Uncovering Hidden Dynamics In Live-Cell Single Molecule Data With Bayesian Statistics

Single-molecule imaging techniques localize and track individual molecules inside living cells with nanometer precision and millisecond timing; this capability has allowed researchers to investigate many open questions across biology. However, single-molecule image analysis is fundamentally limited by a priori model selection, parameter unidentifiability, and other supervisory biases. To address these issues, we have developed an analysis framework for Single-Particle Tracking data based on nonparametric Bayesian inference.

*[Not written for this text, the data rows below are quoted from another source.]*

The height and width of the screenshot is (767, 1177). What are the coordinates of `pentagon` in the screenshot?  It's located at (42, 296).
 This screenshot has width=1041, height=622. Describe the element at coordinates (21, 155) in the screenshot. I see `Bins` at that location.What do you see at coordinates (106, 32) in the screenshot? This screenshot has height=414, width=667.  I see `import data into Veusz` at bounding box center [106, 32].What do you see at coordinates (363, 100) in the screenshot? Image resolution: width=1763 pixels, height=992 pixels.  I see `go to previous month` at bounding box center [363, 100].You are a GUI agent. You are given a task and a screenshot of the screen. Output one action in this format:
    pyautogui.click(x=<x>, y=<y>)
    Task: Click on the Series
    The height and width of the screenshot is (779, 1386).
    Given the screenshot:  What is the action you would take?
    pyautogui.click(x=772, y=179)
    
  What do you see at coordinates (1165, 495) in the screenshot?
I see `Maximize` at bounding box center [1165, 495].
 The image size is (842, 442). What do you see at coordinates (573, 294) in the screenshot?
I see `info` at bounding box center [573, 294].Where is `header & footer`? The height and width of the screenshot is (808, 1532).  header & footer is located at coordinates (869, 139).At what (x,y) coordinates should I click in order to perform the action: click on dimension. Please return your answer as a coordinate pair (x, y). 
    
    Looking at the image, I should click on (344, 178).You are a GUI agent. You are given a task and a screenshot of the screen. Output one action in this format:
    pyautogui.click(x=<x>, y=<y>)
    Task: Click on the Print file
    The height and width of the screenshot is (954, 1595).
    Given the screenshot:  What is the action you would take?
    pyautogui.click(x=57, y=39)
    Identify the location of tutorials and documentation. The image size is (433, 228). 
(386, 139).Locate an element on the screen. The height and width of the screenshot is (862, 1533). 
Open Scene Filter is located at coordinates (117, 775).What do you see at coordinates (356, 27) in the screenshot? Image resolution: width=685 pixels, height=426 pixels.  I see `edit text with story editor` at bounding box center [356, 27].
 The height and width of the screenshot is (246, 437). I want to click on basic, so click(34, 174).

By encoding any information we have about the system into the “prior”, iteratively determining the maximal parameter values and data selection by the likelihood, and allowing the model to shrink and expand dynamically, we use the data itself to learn about the system and uncover properties or dynamics that would be hidden by other methods. This method offers a flexible and simple way to allow the data to dictate the appropriate model structure instead of having the experimenter impose a rigid structure beforehand. Here we first validate this method by determining (a) the number of diffusive populations, (b) the average diffusion coefficient for each term, (c) the population weight fraction for each term, and (d) the rates of conversion from one term to another in simulations of heterogeneous diffusion. We then extend our investigations to simple experimental systems, and finally we apply our algorithm to determine the model and dynamics of the membrane-bound keystone virulence protein TcpP in live Vibrio cholerae cells.